If you read a few Norman’s posts you’ll understand his passion for internal audit, GRC and helping companies find solutions for these issues. Simply stated, Norman is one of the good guys and is doing more than his fair share to help take on the challenges in these areas.
Why should accountants read your blog?
My blog is for anybody with an interest in monitoring events and sharing views around governance, risk management, and internal audit. Accountants are more than people who maintain the books: they are businessmen and women interested in advancing and protecting their organization. That makes them natural leaders in each of these areas.
What are your three must-read accounting blogs and one must-read non-accounting blog?
I read the occasional business blog (aren’t all the better so-called accounting blogs really business blogs) when the topics are interesting. Certainly reTheAuditors by Francine McKenna is interesting. But I really enjoy Mike Jacka (an auditor/humorist) and Richard Chambers, President and CEO of the IIA.
A good accounting blogger is…
Not somebody who writes about (yawn) accounting, but about the accountant’s role in business and advancing the success of his or her organization.

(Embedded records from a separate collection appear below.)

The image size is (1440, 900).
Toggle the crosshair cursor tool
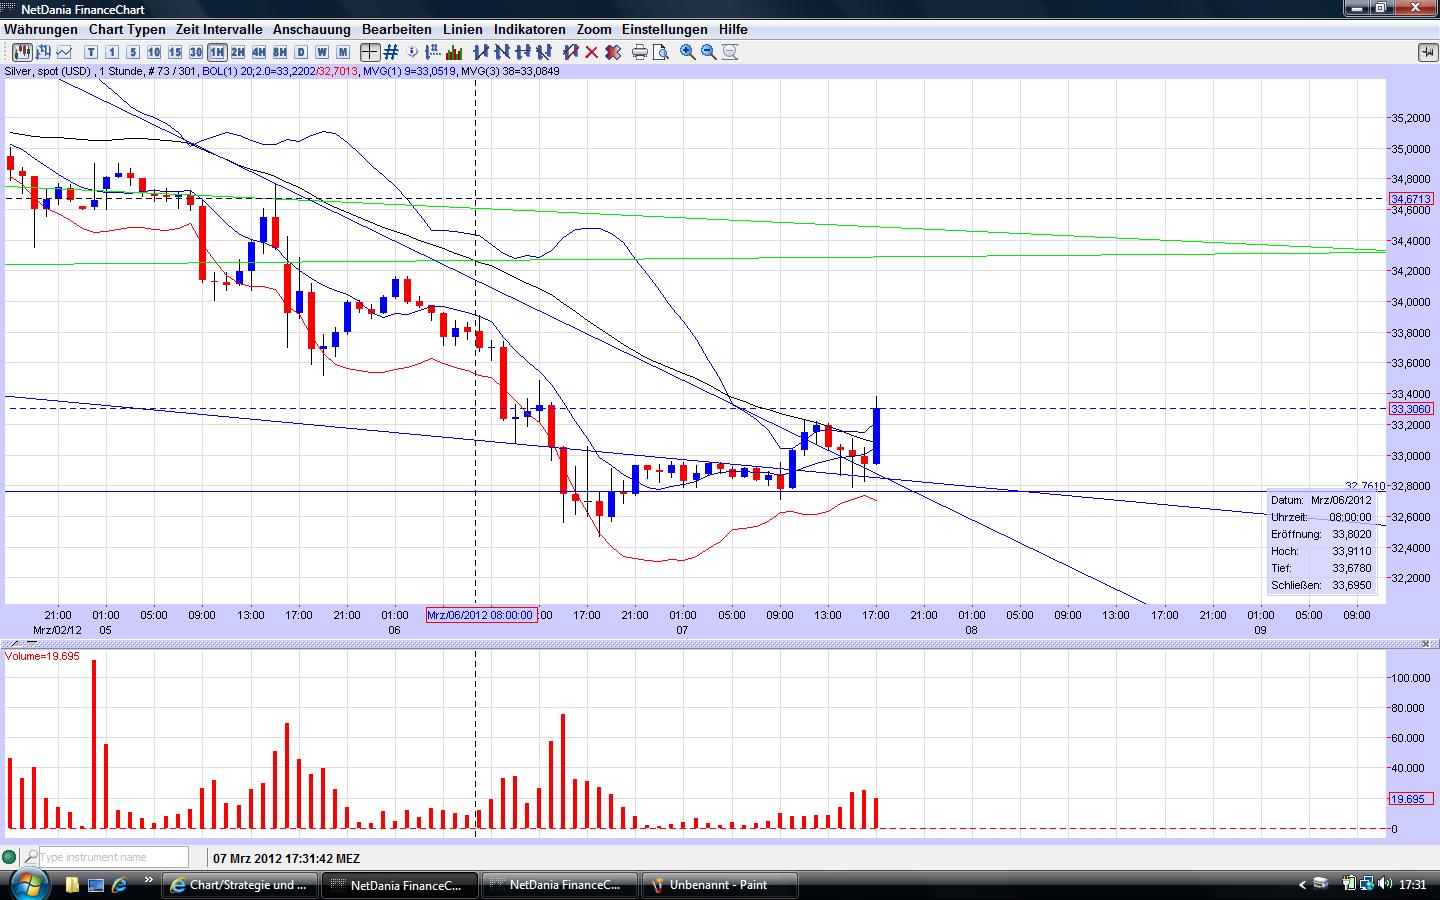[x=370, y=52]
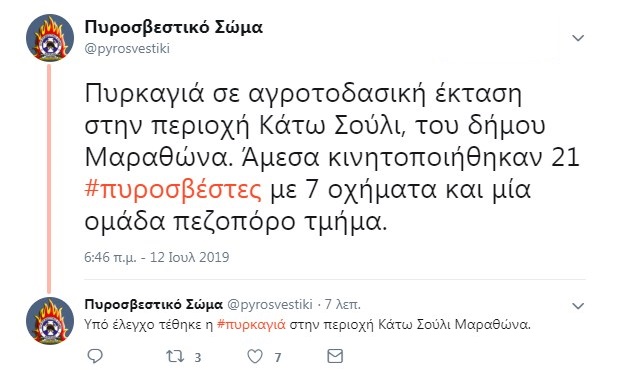Follow the #πυρκαγιά hashtag in the reply

(x=251, y=325)
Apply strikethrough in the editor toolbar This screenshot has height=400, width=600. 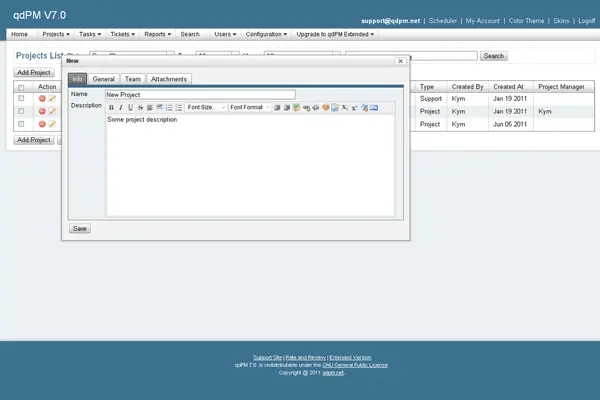139,107
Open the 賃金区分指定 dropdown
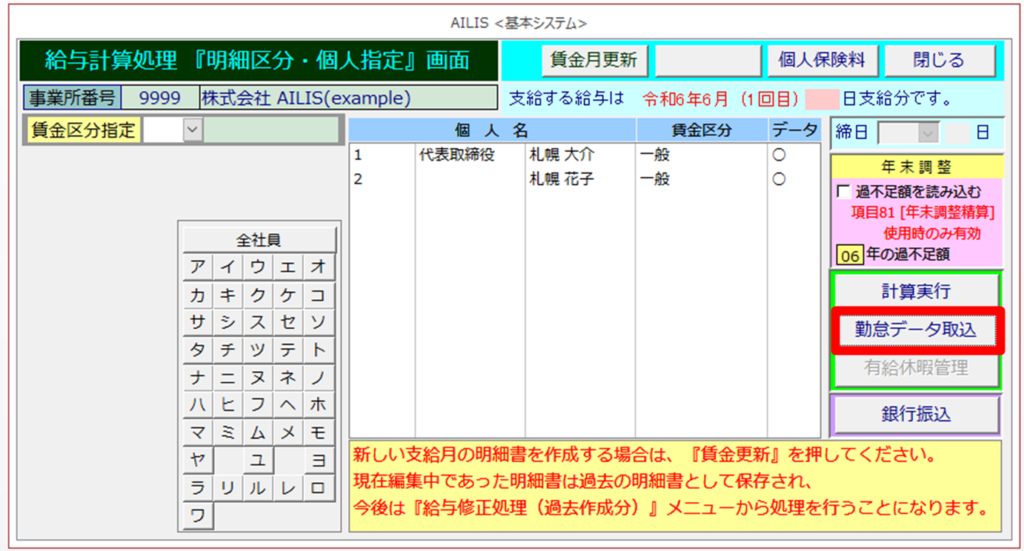1024x551 pixels. tap(193, 129)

The biggest issue facing accountants today is…
Will the inevitable court cases around Lehman and the principle of ‘fair presentation’ change the nature of external auditing, so that compliance with the rules of US GAAP is no longer sufficient?
Best accounting firm we’ve never heard of (and why they’re great)…
The firm that John Cleese worked in Monty Python (accounting is not boring). Seriously, though, the best accounting firm is the one that puts the interests of its customers first and foremost, consistently performs quality work, exercises fine judgment, provides sound and valuable advice, and sets fees that are reasonable by eliminating unnecessary work and recognizing that fees should not rise faster than wage inflation. You have never heard of them, because I have yet to see them. Sorry, sad, but true.